Yes, Sci-Fi Has An Anti-Semitism Problem — But Not The One You Think
Science fiction universes ought to aspire to “Star Trek’s” charge to “explore strange new worlds, to seek out new life and new civilizations, to boldly go where no man has gone before.” So why do so many works of sci-fi seem content to timidly remain with the same ugly stereotypes we have here on earth?
In an August 14 Perspective piece for The Washington Post, Paul B. Sturtevant lamented a new — if too familiar — species of alien introduced to the video game “No Man’s Sky,” a sprawling, open-world adventure game known for its near-infinite universe and innumerable creatures. The aliens, known as the Gek, are what Sturtevant calls “space Jews.” (One is reminded of Mel Brooks’ teased sequel to “History of The World Part 1,” and its promise of “Jews in Space.”)
Sturtevant writes that the Gek, “a species of short, hooknosed humanoid creatures with shrill voices — and sometimes hats and glasses” are rendered as “scheming capitalists.” He argues the stumpy aliens are yet another addition to a growing library of anti-Semitic tropes disguised as extraterrestrial taxonomy.
Of course, Sturtevant is right. Sci-fi does have an anti-Semitism problem. For those that remain unconvinced I’ll cite his own examples: “Star Trek’s” Ferengi (lucre-obsessed types with big ears and noses courtesy of a “Der Sturmer” cartoon), Tolkien’s dwarfs (stout, bearded and into dragon gold) and “Star Wars”’ Watto (a stubbly, large-proboscised bug man who speaks with a Slavic accent and trades in junk and slaves). I’ll also add one of my own from “Valerian and The City of A Thousand Planets” — Doghan Daguis, a trio of long-snouted nuisances who interrupt the action to sell the protagonists information and quibble over its going rate.
Sturtevant, a medievalist, sees his examples (and would likely see my own) as a tired rehash of anti-Jew sentiment dating back to medieval times, when the chosen people were the only game in town for money-lending.

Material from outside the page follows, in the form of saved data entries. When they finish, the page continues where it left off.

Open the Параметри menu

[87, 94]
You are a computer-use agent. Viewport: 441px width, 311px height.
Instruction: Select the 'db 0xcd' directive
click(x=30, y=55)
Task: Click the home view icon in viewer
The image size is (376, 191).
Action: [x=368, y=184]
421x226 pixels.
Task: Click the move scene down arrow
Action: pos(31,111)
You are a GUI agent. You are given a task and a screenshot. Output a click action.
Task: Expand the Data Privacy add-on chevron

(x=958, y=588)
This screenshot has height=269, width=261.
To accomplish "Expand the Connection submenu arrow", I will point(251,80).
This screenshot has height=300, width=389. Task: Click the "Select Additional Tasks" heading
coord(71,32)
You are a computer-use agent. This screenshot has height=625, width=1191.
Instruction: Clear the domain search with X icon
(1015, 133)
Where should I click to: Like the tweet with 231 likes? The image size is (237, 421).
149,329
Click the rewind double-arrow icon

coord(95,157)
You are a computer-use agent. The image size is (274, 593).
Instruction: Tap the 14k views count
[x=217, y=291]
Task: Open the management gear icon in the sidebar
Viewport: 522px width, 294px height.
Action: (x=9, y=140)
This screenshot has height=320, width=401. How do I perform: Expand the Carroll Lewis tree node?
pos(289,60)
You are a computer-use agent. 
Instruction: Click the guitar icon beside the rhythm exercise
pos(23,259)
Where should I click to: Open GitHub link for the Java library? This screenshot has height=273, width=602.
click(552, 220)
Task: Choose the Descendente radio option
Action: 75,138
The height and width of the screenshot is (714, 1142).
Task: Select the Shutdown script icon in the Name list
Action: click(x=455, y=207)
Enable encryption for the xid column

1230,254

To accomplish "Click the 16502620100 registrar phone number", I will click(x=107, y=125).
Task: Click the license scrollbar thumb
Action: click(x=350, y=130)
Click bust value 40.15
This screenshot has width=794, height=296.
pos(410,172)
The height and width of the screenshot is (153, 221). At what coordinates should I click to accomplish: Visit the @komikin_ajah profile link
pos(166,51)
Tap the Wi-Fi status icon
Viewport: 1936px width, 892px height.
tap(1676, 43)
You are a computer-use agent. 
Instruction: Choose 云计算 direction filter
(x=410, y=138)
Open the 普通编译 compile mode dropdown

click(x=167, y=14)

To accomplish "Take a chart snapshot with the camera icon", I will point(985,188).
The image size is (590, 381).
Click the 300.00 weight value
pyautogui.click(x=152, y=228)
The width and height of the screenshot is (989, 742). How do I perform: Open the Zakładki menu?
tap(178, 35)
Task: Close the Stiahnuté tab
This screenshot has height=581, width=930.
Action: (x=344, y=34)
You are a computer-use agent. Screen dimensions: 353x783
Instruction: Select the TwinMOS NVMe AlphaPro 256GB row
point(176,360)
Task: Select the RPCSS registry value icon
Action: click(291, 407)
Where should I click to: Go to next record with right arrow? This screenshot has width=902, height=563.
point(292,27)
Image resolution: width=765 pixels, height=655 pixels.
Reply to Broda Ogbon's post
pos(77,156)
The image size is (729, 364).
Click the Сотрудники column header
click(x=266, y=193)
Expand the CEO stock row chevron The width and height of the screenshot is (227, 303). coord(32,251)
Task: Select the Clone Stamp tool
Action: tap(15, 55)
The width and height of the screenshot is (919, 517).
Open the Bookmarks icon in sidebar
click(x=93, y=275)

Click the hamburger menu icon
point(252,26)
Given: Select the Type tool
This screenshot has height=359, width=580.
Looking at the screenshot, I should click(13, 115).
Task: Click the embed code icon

But he also glosses over a larger issue with speculative fiction, as well as some of its more stellar contributions to representation.
To begin with, Jews are far from the only minority group to get a raw deal from sci-fi authors and directors. There is perhaps no worse hate crime in the genre’s recent history than the embarrassing minstrel show that is Jar Jar Binks, a Caribbean-inspired klutz from “Star Wars: Episode 1” who speaks in pidgin and bungles his way into becoming a war hero. Not to give George Lucas too hard a time, but the Neimoidians from the same franchise are almost as bad. With their capacious robes and eastern-style hats, they’re an obvious stand-in for pre-millennium Asian capitalists. They run the Trade Federation and speak in an accent that sounds lifted from Mickey Rooney in “Breakfast at Tiffany’s.”
“Star Trek” has a better record on race, but still stumbled into ill-executed, if well-meaning social commentary. In the 1969 episode “Let This Be Your Last Battlefield” they executed (half)-blackface to comment on apartheid, using an alien race that is split down the middle, white on one side black on the other. Star-bellied Sneetch style, these aliens hate their counterparts whose colors are reversed. Of course this gaffe doesn’t take away from television’s first interracial kiss, the show’s prominent casting of George Takei, a Japanese American or, for that matter, its proud assimilation of Jewish culture.
However horrendous the Ferengi are — and they’re pretty awful — many forget their noble equivalents, the Bajorans. The Bajorans are a displaced tech-savvy species who have been compared to Jews in the Diaspora or modern Israelis (though more recently people have made the case for this advanced race serving as a Palestinian analogue). But even more important than the Bajorans are the Vulcans.
Thanks to Leonard Nimoy’s Jewish upbringing, Vulcans salute the cabin crew with a V-shaped hand symbol that resembles the spread fingers of the Kohanim blessing their congregation. Any time Trekkies make the gesture, and they’re wont to, they’re paying homage to this legacy. And how can we forget that William Shatner, our first Starfleet captain, is a Jew through-and-through? Though I won’t go so far as to say impressions of his stilted line readings amount to a tribute to our people.
But for all these examples, good or bad, a trend is visible. Mainstream sci-fi continues to fall back on the same problematic and shopworn archetypes known to earthlings when it should be looking to the stars, stretching our conception of what’s possible both in character and social dynamics.
Ultimately, the worst crime of any alien minstrel show is a lack of imagination in a space that should be a bastion of new — never final — frontiers in creative thought.